Vandamme, on the French left, held possession of St. Amand, but was unable to debouch from it. Napoleon then ordered General Girard, on the extreme left, to carry the village of St. Amand la Haye, which he accomplished after a bitter struggle. Blücher then ordered General Pirch II. to retake the place; but his brigade, closely pressed by the French occupants, and having got into great contusion, was forced to withdraw its scattered remnants and to re-form. In this combat Girard, whose division had so gallantly held the village, fell mortally wounded.

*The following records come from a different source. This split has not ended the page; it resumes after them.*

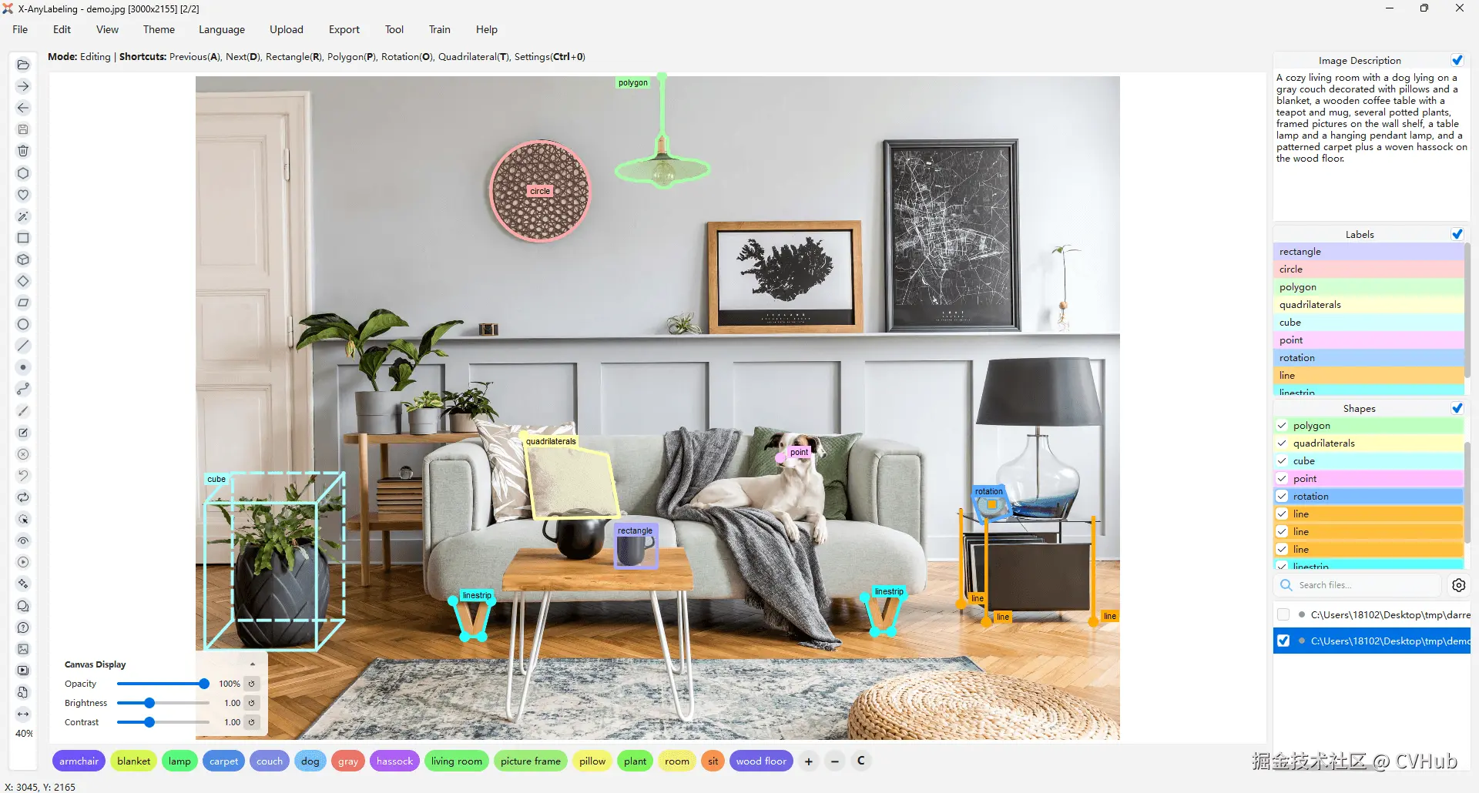Reset the Opacity value button

[251, 684]
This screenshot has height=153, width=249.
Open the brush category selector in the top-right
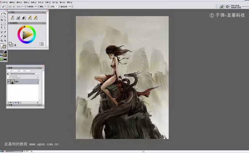(x=222, y=7)
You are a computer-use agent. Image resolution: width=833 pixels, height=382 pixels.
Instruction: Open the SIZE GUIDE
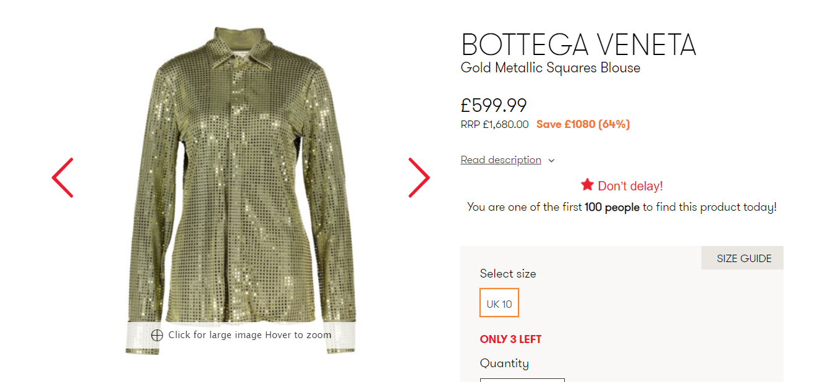pos(743,258)
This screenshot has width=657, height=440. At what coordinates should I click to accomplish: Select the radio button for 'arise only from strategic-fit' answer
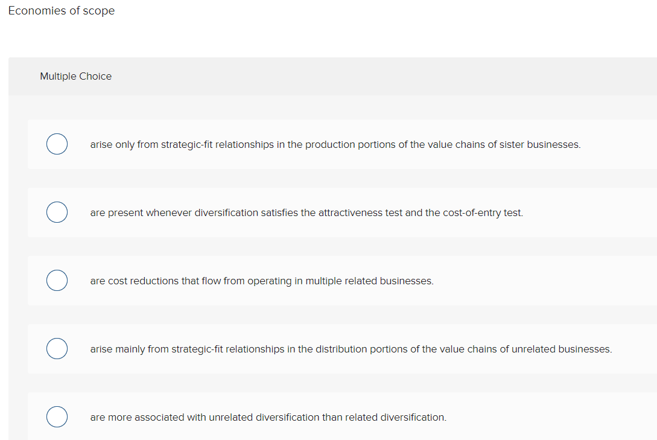57,145
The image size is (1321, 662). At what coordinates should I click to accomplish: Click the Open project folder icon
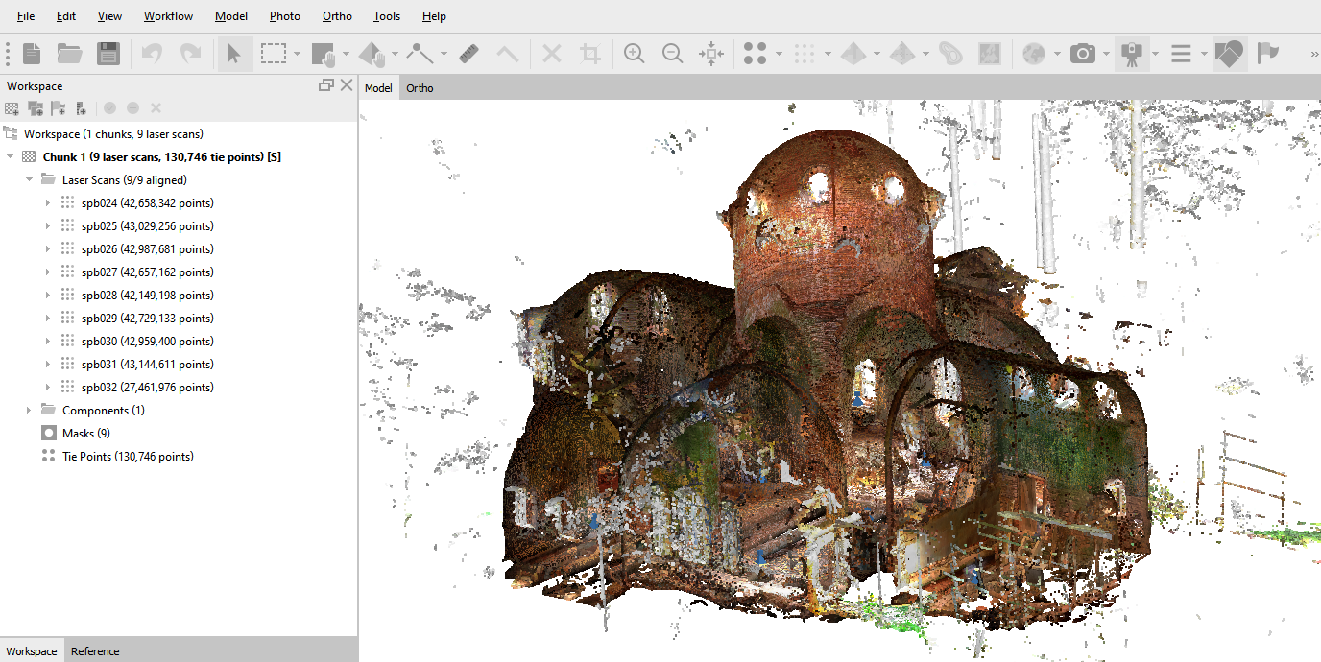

Blücher resolved on a renewed attack; and when the preparations therefore were accomplished, aware how much depended on the result, he galloped to the head of his column, and addressed some rough, stirring words to his young soldiers. “Now, lads!” he shouted, “behave well! Don’t let the grande nation get the better of us again! Forward—in God’s name—Forward!” Pirch’s battalions dashed into the village at a charging pace, sweeping the enemy completely before them. Sallying forth on the other side, they pursued the enemy with an impetuosity which the officers had difficulty in restraining; and many plunged into the very midst of the French reserves. The cavalry caught the enthusiasm of their brethren of the infantry, and supported the attack on the village by a headlong charge on the enemy’s cavalry. Almost simultaneously the adjacent village of Wagnelée was assailed by the Prussians; but the attempt, although sustained with vigour, ultimately failed. For hours a constant struggle was maintained until darkness, on the Prussian right flank, every village taken and re-taken with immense slaughter.